Following recent changes in regulation, now is the time for schemes to focus on improving outcomes for members, says John Foster

At a glance 

• Although most UK defined contribution schemes say they desire better outcomes, relatively few monitor their targets.
• Outcomes should be considered against the individual needs of each scheme.
• Ultimately meeting the objective means finding the right operating model.

Aon’s DC Survey 2015 found the apparent contradiction that 57% of UK schemes had better member outcomes as an objective in their business plan, but only 16% received regular management information to help them monitor this objective. With all the regulatory changes of the past 18 months, defined contribution (DC) pension schemes have had a lot to cover in a short time. But there is now an opportunity to focus DC scheme planning on improving those member outcomes. 
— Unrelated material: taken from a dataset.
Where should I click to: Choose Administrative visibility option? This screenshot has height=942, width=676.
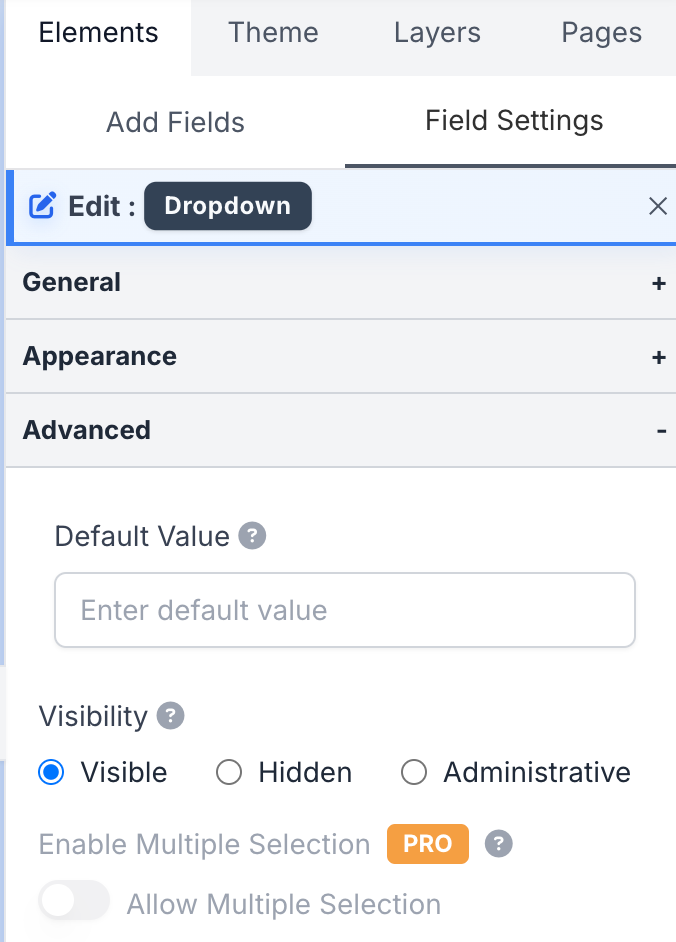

However, without having some kind of baseline, how can the measurement of outcomes be gauged? This may sound obvious but in our survey, 68% of respondents did not know what the replacement ratio (that is the ratio of retirement income as a proportion of pre-retirement earnings) was for a member who stayed with their scheme for their whole career. 

The chair’s statement, required for all schemes offering DC benefits, is a great opportunity to take stock before pushing on with the journey towards better member outcomes. (There is a chair’s statement exemption for defined benefit (DB) only schemes that offer DC additional voluntary contributions). While there are specific areas identified in the chair’s statement that schemes must consider (see Framework for chair’s statement), schemes can turn this from compliance into something that adds value if they think a bit more broadly (see Exceeding the chair’s statement to give the process increased value). Last year’s draft DC code of conduct from The Pensions Regulator also supports this wider view – although we await the guidance supporting the code.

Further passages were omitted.